Search firm must give L.A. Unified a mostly free do-over in hunt for schools chief
The unexpected departure of Los Angeles schools Supt. Michelle King — after less than two years on the job — has triggered a rarely used clause in the contract of an executive search firm: its warranty.
The contract the school district signed with Hazard, Young, Attea & Associates stated that the firm would not charge a consulting fee for a new search if the superintendent were to leave the job within two years.
The fee for the first search was $160,000 plus approved expenses. This one is supposed to be all but free.
“HYA has agreed to honor the provision in their earlier agreement to perform a subsequent recruitment at no charge — save certain costs,” said L.A. Unified General Counsel David Holmquist. “We are finalizing a new contract to reflect this commitment while the [school] board considers the scope of the recruitment effort.”
Officials at the L.A. Unified School District announced King’s selection on Jan. 11, 2016. Just days shy of two years later, on Jan. 5 of this year, King released a statement saying that she has cancer and would be stepping down. She was last at work in early September, when she went on medical leave. She appointed Vivian Ekchian as an interim replacement in October.
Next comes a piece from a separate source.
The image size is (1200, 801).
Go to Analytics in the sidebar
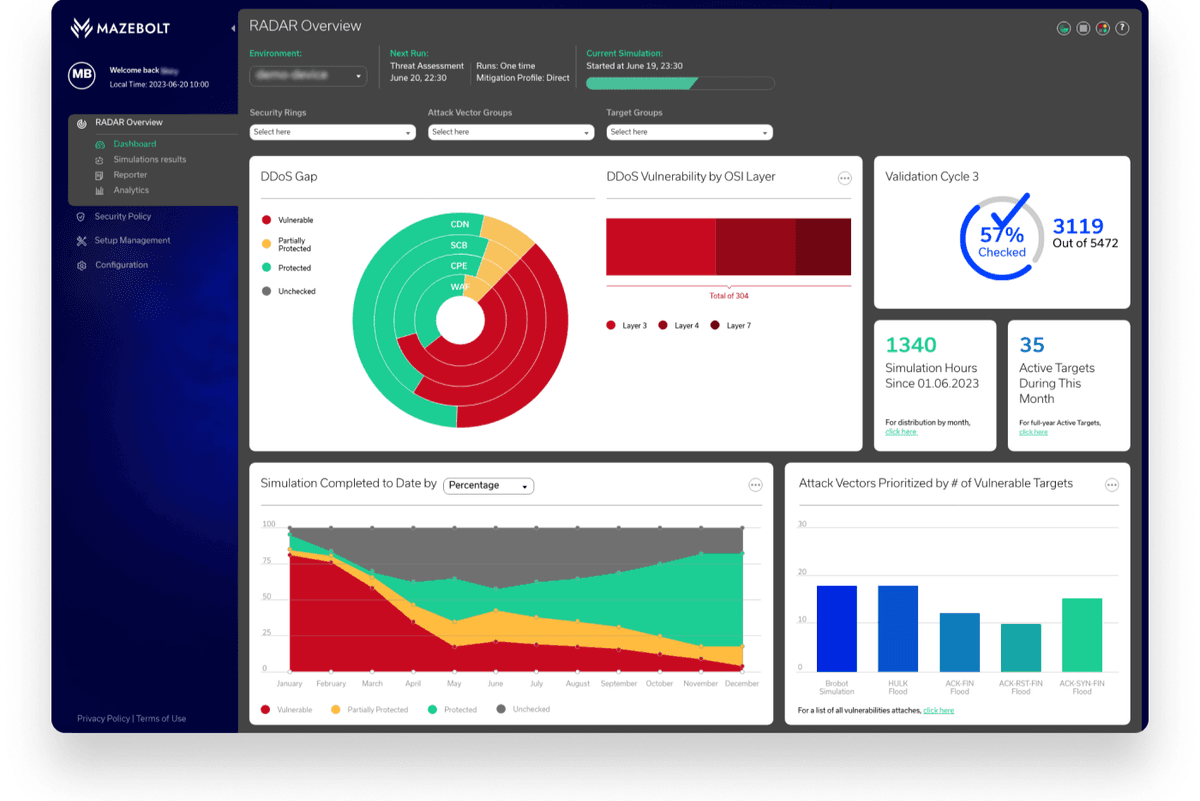tap(131, 190)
That last superintendent search looked at candidates from around the country, but at the end of the confidential process, the Board of Education chose King, then deputy superintendent, who’d spent her entire career in the district.
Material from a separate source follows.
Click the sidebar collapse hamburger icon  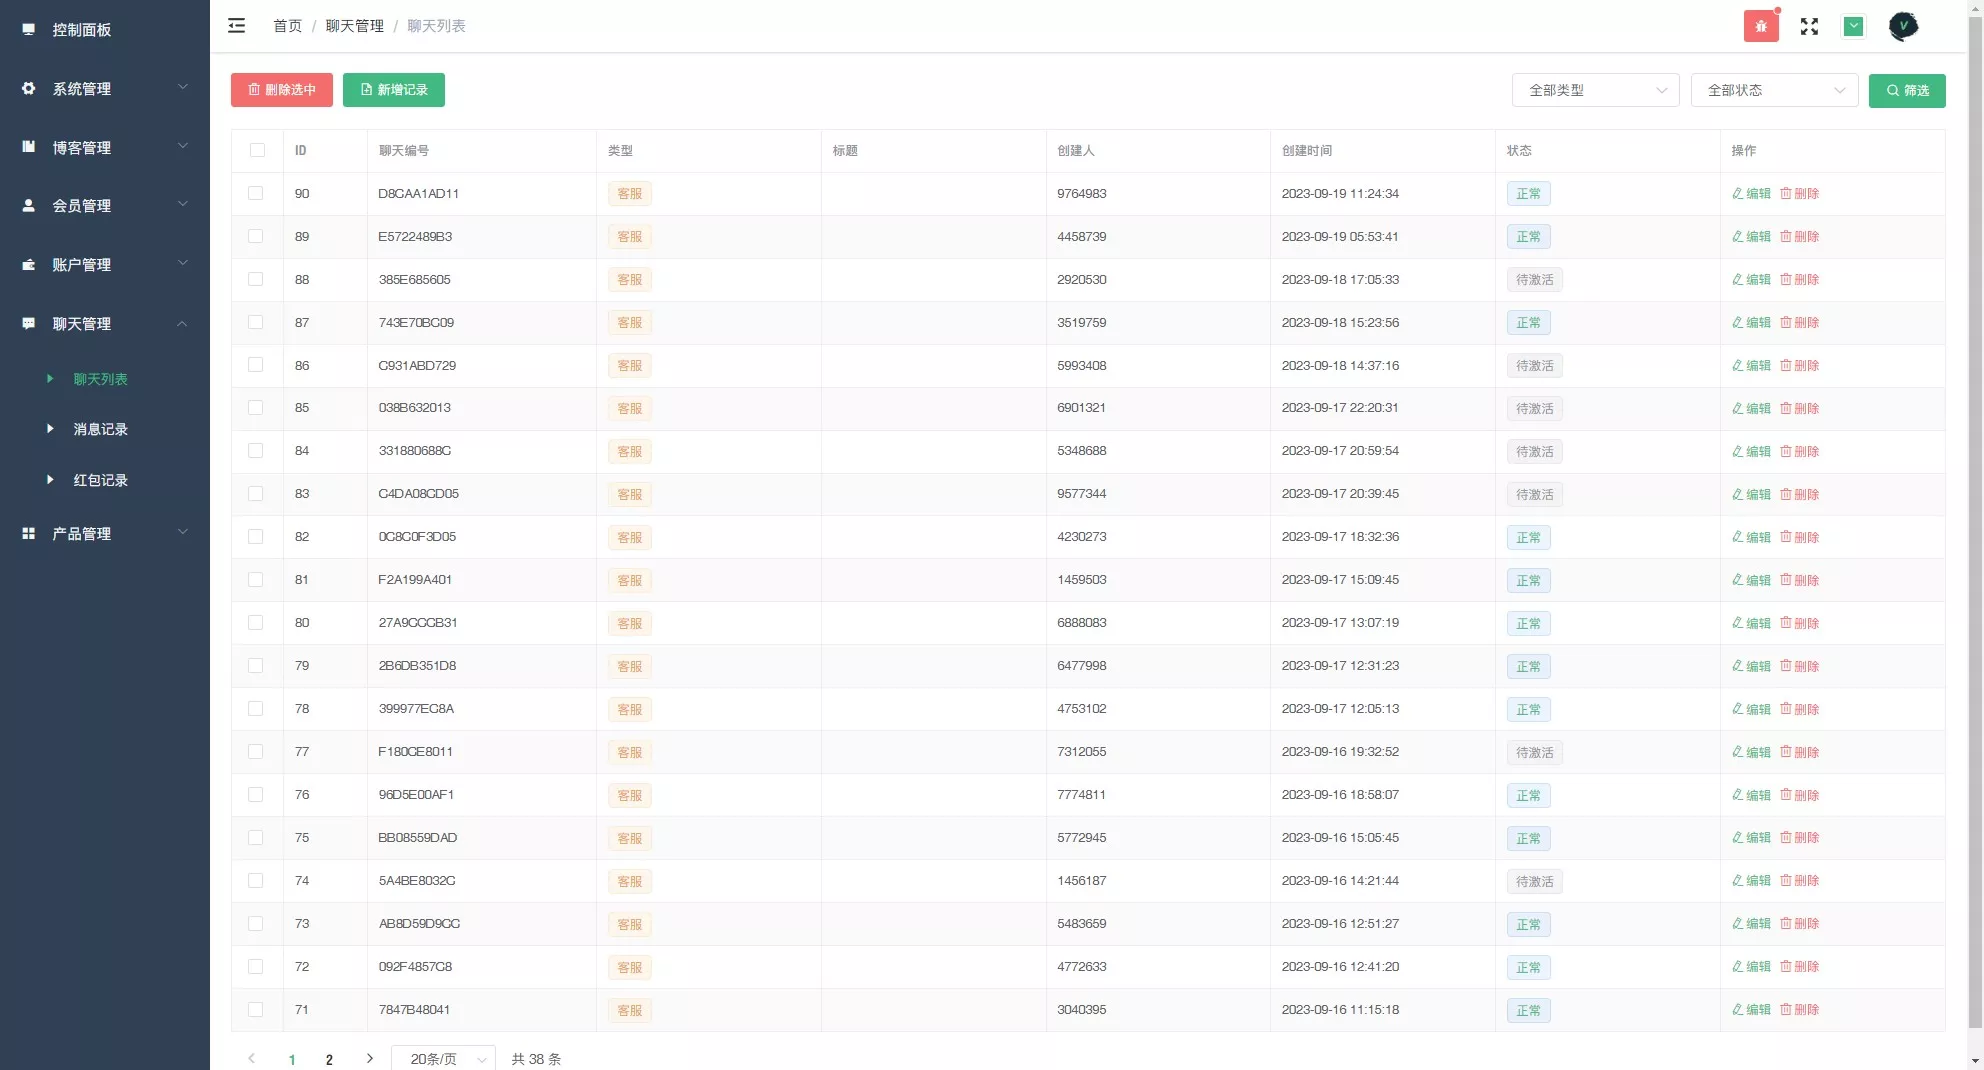[236, 26]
The district still will incur some expenses related to the search, which could include the costs of organizing community forums, if officials decide to go down that route again. In the last search, these forums — overseen by the consultants — were held across the school system, though most were poorly attended. Still, the feedback was dutifully collected and reviewed by the Board of Education.
On Tuesday afternoon, after the board met in closed session, board President Monica Garcia said in an interview that this time around, the consultants would not be leading or participating in public gatherings. Instead, board members would handle outreach in their own districts.
“Every board member will be engaging stakeholders in a variety of ways,” Garcia said, adding that they’ll also review the public comments from the last search.
Board member Nick Melvoin said he’s already had informal sessions in his district, and that he plans to have more.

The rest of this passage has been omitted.